*** Opening Supplied entries ***

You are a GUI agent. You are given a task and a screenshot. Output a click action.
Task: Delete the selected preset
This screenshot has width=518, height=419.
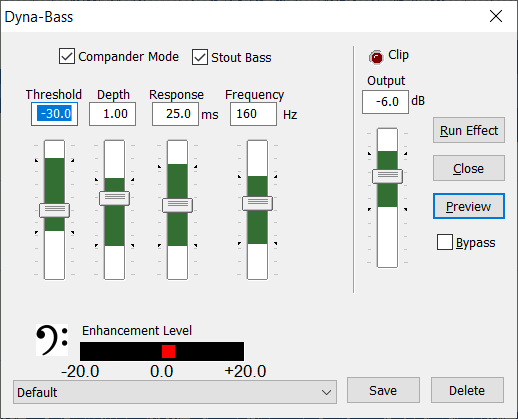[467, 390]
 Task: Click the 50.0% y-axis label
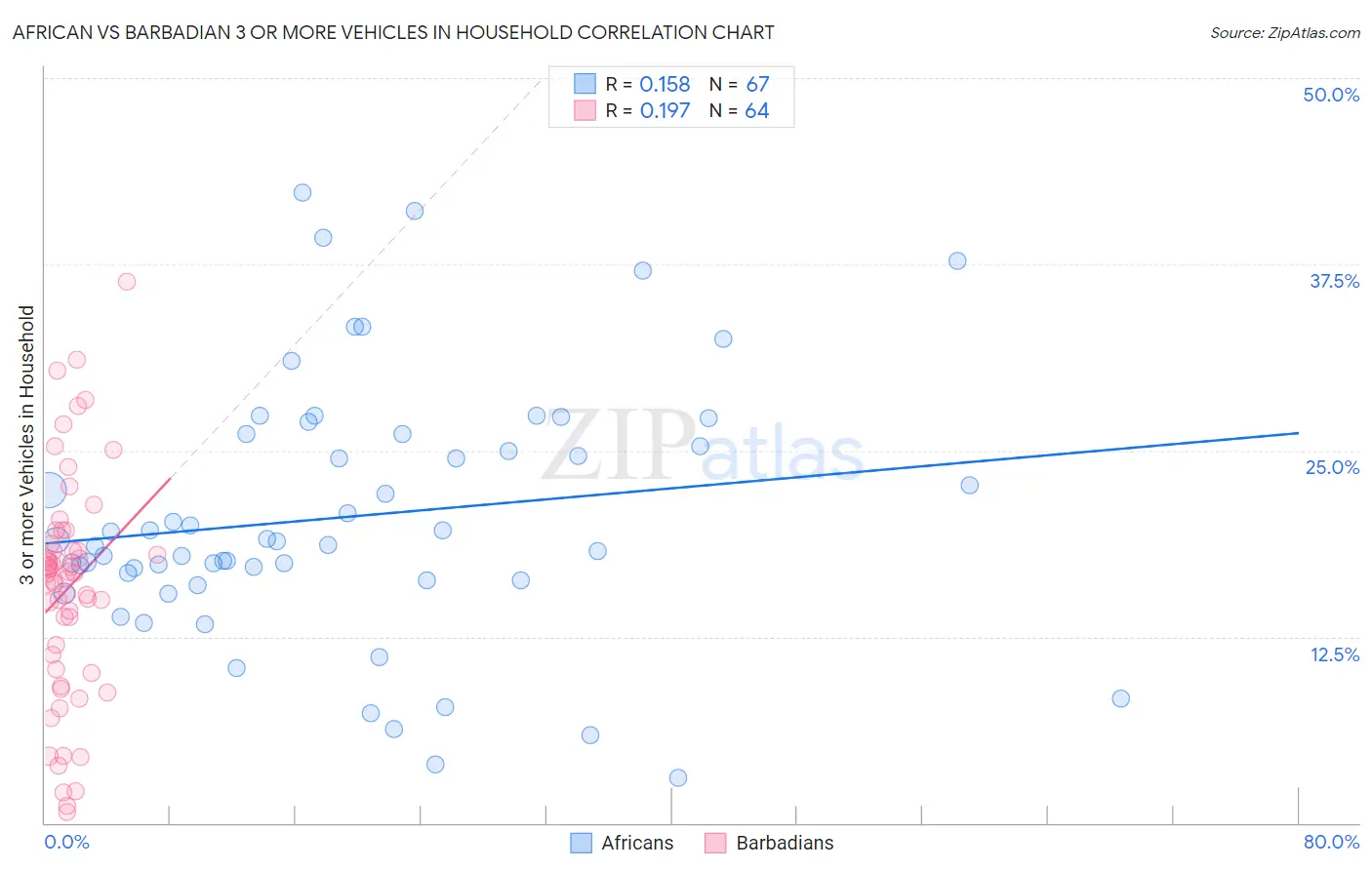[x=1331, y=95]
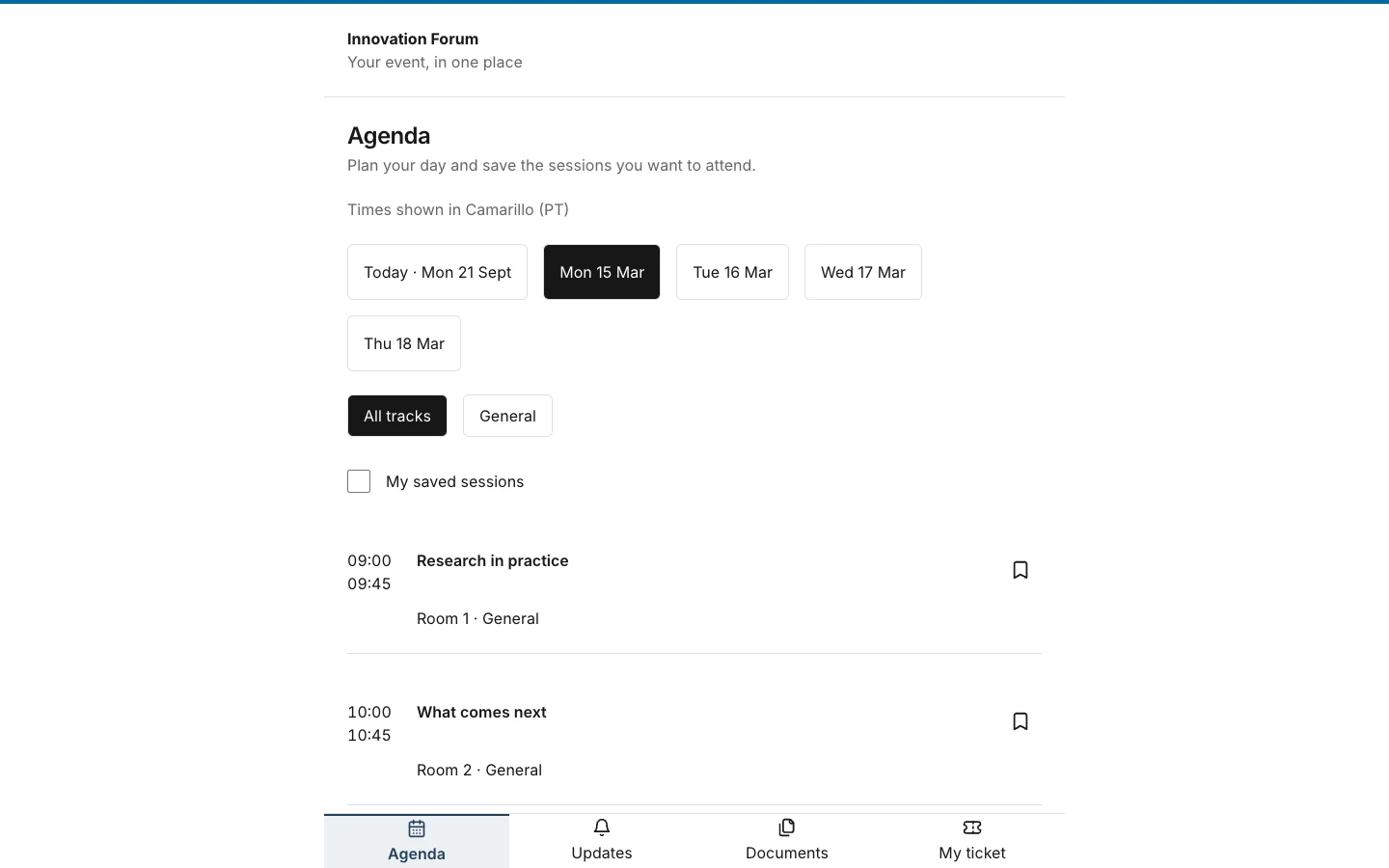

*** Closing Supplied entries ***

Problem description:
Once the line containing "Task: Delete the selected preset" is found in the records above, it and every line after it up to the last must be repeated exactly, without pictures.

Answer space:
Task: Delete the selected preset
This screenshot has width=518, height=419.
[467, 390]
 Task: Click the 50.0% y-axis label
[x=1331, y=95]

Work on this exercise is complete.